┏━━

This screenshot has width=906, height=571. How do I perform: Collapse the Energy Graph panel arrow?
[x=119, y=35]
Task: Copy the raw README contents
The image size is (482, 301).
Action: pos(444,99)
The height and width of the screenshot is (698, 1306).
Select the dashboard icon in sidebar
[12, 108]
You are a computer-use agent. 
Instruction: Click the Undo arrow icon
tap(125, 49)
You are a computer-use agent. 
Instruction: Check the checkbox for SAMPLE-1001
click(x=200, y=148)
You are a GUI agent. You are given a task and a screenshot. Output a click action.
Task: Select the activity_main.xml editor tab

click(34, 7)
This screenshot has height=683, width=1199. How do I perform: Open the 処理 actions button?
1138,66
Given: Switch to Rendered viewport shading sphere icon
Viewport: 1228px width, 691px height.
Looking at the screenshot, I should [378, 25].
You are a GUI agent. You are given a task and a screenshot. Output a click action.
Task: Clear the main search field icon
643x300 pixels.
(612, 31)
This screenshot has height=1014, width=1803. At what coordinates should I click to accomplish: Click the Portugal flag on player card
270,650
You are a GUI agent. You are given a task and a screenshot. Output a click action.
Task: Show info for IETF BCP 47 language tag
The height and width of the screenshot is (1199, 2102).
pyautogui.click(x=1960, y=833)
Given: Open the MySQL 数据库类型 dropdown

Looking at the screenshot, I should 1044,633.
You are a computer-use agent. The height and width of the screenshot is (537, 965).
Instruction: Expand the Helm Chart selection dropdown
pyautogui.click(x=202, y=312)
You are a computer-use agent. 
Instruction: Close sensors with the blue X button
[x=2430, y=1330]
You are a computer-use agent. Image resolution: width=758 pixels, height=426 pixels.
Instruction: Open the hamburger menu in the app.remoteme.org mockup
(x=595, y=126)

┗━━

Aim of the task –
From the first line to the last, copy the records without alteration.

Exercise response –
This screenshot has width=906, height=571. How do I perform: Collapse the Energy Graph panel arrow?
[x=119, y=35]
Task: Copy the raw README contents
The image size is (482, 301).
Action: pos(444,99)
The height and width of the screenshot is (698, 1306).
Select the dashboard icon in sidebar
[12, 108]
You are a computer-use agent. 
Instruction: Click the Undo arrow icon
tap(125, 49)
You are a computer-use agent. 
Instruction: Check the checkbox for SAMPLE-1001
click(x=200, y=148)
You are a GUI agent. You are given a task and a screenshot. Output a click action.
Task: Select the activity_main.xml editor tab

click(34, 7)
This screenshot has height=683, width=1199. How do I perform: Open the 処理 actions button?
1138,66
Given: Switch to Rendered viewport shading sphere icon
Viewport: 1228px width, 691px height.
Looking at the screenshot, I should [378, 25].
You are a GUI agent. You are given a task and a screenshot. Output a click action.
Task: Clear the main search field icon
643x300 pixels.
(612, 31)
This screenshot has height=1014, width=1803. At what coordinates should I click to accomplish: Click the Portugal flag on player card
270,650
You are a GUI agent. You are given a task and a screenshot. Output a click action.
Task: Show info for IETF BCP 47 language tag
The height and width of the screenshot is (1199, 2102).
pyautogui.click(x=1960, y=833)
Given: Open the MySQL 数据库类型 dropdown

Looking at the screenshot, I should 1044,633.
You are a computer-use agent. The height and width of the screenshot is (537, 965).
Instruction: Expand the Helm Chart selection dropdown
pyautogui.click(x=202, y=312)
You are a computer-use agent. 
Instruction: Close sensors with the blue X button
[x=2430, y=1330]
You are a computer-use agent. Image resolution: width=758 pixels, height=426 pixels.
Instruction: Open the hamburger menu in the app.remoteme.org mockup
(x=595, y=126)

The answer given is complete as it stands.